* _Instructions_
(a) According to the passage on partial anomalous pulmonary venous connection, about what share of patients with an atrial septal defect also have PAPVC?
(b) Reproduce the stretch of the PAPVC passage from "Dyspnea may occur" through "pulmonary vascular disease.", word for word.
START Document passage
History
Children with partial anomalous pulmonary venous connection (PAPVC) usually remain asymptomatic and are referred based on an incidentally noted cardiac murmur. Symptoms may occur in older patients and may be secondary to right-sided volume overload or pulmonary vascular obstructive disease.
Determining the natural history of this condition was difficult before the era of direct cardiac imaging (ie, echocardiography, cardiac catheterization) because the diagnosis was made only postmortem.
The development of complications from PAPVC clearly depends on how many pulmonary veins abnormally return to the right heart. A single anomalous vein is not usually hemodynamically significant and, hence, does not produce any symptoms.
About 10% of patients with an atrial septal defect (ASD) also have PAPVC and may have symptoms of right-sided overload.
Dyspnea may occur in adults but is rare in children. A child may experience exercise intolerance as a symptom in cases in which more than 50% of pulmonary veins anomalously drain.
Palpitations may reflect cardiac arrhythmias, which are almost always supraventricular in origin. These arrhythmias may be due to right atrial dilatation and, hence, may present at older age. They can also occur postoperatively due to atriotomy.
Hemoptysis is a rare symptom that reflects either chest infection or the development of pulmonary vascular disease.
Chest pain may be evidence of right-heart ischemia but does not occur in childhood. More commonly, chest pain may be a manifestation of recurrent bronchitis.
Associated defects (either cardiac or extracardiac) can produce symptoms.
Peripheral edema can occur in adults with cardiac failure.
The severity of symptoms in scimitar syndrome depends on several factors, including degree of pulmonary hypertension and the severity and frequency of chest infections. Scimitar syndrome can present in neonates, children, and adults and is related to the degree of pulmonary hypoplasia.
Physical Examination
Physical examination findings in partial anomalous pulmonary venous connection (PAPVC) are usually more revealing than the history, but positive findings depend on the volume of abnormal pulmonary venous return to the right heart. If only a single vein is anomalous, the physical examination findings may be normal. In a patient with a larger volume of abnormal veins, physical examination findings are similar to those of an uncomplicated atrial septal defect (ASD).
Left parasternal lift reflects right ventricular dilation. Impulse in the second left intercostal space reflects pulmonary artery dilation.
A soft systolic ejection murmur is heard over the pulmonary area, reflecting turbulence in the pulmonary trunk due to increased right ventricular ejection volume. The second heart sound is always widely split but may have normal respiratory variation.
END Document passage
START Entries shown
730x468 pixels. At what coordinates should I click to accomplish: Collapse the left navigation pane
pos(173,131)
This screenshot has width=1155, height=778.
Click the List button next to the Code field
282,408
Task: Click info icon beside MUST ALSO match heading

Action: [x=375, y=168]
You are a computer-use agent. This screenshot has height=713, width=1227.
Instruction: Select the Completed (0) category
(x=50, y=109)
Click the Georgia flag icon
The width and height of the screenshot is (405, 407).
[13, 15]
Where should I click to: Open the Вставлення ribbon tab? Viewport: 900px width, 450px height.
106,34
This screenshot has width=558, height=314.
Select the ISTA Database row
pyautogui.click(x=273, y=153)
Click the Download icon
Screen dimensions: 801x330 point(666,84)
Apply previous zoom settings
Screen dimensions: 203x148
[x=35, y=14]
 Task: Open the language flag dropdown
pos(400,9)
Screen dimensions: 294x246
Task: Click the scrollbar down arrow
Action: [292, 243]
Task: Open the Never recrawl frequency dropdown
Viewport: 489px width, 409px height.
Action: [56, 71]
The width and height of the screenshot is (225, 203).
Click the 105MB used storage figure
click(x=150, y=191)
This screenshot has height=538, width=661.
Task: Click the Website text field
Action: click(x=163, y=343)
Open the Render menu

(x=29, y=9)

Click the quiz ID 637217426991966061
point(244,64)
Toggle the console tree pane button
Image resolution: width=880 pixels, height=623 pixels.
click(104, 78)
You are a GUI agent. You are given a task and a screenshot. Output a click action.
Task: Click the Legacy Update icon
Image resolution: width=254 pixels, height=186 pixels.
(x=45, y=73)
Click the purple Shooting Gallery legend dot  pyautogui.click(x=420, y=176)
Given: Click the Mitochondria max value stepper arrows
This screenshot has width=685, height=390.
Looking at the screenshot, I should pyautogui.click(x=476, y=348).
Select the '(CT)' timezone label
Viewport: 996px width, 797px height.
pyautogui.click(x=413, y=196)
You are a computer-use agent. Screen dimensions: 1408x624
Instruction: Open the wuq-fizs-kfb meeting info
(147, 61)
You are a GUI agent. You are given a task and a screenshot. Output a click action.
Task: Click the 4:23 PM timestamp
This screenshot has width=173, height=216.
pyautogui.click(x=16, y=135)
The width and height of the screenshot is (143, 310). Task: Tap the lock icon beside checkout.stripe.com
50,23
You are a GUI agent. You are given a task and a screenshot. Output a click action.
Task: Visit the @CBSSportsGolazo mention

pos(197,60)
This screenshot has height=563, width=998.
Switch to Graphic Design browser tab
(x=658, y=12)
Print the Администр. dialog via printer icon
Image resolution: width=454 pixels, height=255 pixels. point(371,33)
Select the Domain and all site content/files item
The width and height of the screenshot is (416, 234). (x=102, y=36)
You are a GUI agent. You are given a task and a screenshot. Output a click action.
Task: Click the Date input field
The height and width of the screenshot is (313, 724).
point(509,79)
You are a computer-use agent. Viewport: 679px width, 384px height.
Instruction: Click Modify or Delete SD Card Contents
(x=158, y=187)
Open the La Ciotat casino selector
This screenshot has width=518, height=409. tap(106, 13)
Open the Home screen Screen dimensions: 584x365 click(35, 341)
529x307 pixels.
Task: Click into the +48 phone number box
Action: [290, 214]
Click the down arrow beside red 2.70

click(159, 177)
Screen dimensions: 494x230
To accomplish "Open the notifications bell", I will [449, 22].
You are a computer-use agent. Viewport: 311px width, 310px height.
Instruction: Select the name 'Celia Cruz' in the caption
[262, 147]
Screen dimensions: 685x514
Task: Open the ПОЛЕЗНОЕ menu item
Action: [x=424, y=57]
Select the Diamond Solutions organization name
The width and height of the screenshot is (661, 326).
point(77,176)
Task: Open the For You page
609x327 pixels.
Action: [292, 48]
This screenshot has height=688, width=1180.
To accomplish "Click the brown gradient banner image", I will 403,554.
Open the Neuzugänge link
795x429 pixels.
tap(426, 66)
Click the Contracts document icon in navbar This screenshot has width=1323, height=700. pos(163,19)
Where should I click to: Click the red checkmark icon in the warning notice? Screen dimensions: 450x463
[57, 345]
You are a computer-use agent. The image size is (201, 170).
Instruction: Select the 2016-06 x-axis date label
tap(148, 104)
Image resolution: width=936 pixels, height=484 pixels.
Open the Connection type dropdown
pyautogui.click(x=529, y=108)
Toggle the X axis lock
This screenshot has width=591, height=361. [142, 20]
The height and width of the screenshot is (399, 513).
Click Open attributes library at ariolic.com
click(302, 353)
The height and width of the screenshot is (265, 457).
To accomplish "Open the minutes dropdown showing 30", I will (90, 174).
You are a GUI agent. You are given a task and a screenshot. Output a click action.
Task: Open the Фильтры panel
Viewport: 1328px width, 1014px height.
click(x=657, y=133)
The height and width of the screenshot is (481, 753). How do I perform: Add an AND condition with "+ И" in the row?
END Entries shown
* _Written answers_
(a) About 10%

(b)
Dyspnea may occur in adults but is rare in children. A child may experience exercise intolerance as a symptom in cases in which more than 50% of pulmonary veins anomalously drain.
Palpitations may reflect cardiac arrhythmias, which are almost always supraventricular in origin. These arrhythmias may be due to right atrial dilatation and, hence, may present at older age. They can also occur postoperatively due to atriotomy.
Hemoptysis is a rare symptom that reflects either chest infection or the development of pulmonary vascular disease.